— BEGIN —

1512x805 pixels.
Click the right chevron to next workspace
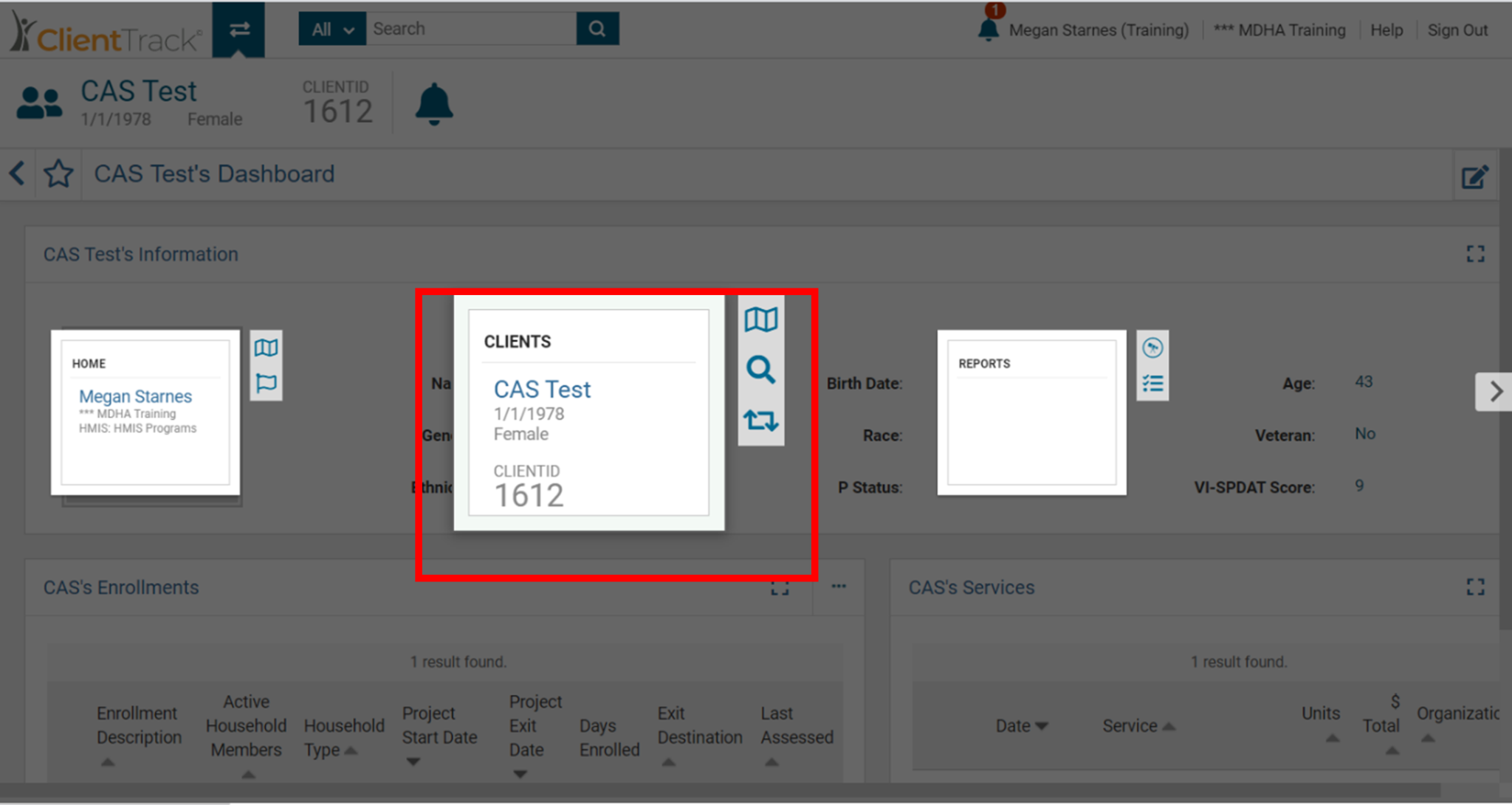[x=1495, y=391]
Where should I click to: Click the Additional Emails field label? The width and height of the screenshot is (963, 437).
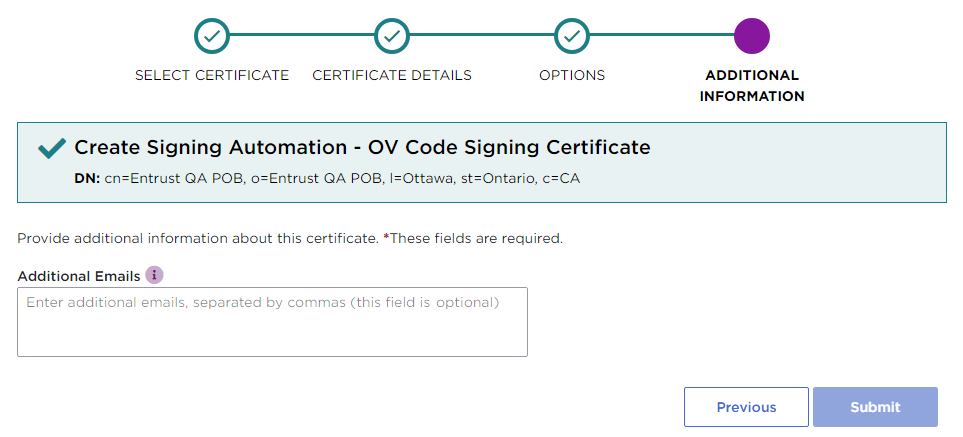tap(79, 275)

— END —

__Task details__
Rewrite all of the data above as a numbered list with one line per item, skipping any blank lines. Leave the pictures out of your answer.

__The output__
1. 1512x805 pixels.
2. Click the right chevron to next workspace
3. [x=1495, y=391]
4. Where should I click to: Click the Additional Emails field label? The width and height of the screenshot is (963, 437).
5. tap(79, 275)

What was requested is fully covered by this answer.